*** Opening Data to examine ***
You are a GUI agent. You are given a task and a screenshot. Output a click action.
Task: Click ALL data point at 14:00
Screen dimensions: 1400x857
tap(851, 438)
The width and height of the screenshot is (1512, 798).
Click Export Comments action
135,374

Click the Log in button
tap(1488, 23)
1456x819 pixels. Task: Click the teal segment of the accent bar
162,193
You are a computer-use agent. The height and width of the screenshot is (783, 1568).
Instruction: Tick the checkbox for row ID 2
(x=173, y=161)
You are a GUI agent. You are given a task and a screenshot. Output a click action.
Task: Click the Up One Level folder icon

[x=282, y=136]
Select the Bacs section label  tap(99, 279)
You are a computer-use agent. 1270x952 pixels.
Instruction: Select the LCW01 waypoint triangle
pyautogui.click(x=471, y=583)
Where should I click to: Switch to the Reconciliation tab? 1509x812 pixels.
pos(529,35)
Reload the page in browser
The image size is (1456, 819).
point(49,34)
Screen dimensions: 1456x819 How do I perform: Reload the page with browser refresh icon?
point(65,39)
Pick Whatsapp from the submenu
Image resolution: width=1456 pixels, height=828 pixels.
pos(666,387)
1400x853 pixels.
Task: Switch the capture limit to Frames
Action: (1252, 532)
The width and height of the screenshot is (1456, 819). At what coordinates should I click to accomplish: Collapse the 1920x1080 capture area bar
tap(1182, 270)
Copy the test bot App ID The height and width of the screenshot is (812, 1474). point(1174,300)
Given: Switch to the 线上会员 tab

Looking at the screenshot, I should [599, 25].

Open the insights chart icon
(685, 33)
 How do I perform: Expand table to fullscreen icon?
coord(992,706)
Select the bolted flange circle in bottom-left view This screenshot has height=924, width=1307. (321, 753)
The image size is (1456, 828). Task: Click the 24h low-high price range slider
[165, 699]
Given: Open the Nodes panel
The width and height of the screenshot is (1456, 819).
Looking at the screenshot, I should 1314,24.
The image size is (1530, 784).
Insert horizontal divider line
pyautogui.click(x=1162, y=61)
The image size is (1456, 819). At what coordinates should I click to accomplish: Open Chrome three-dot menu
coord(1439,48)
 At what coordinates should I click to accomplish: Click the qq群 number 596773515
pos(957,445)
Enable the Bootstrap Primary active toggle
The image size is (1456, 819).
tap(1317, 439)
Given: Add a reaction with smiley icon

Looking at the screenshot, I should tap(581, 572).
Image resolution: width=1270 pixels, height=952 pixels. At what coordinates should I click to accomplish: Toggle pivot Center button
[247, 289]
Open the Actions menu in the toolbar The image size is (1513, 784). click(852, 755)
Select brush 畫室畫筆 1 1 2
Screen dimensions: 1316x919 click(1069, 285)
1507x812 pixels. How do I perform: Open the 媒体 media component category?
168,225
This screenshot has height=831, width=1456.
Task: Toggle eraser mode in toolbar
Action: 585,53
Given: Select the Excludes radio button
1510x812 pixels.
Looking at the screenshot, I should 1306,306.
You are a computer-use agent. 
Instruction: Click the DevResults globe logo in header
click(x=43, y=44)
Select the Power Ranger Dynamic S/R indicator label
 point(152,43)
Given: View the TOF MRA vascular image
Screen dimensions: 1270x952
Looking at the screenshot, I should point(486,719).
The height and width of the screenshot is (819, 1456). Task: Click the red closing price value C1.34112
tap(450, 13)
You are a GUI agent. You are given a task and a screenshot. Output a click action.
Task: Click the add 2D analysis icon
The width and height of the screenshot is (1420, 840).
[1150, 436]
*** Closing Data to examine ***
### What you have to do
The answer must be every line of the records above that holds the word "computer".

### Exercise output
You are a computer-use agent. The height and width of the screenshot is (783, 1568).
You are a computer-use agent. 1270x952 pixels.
You are a computer-use agent. 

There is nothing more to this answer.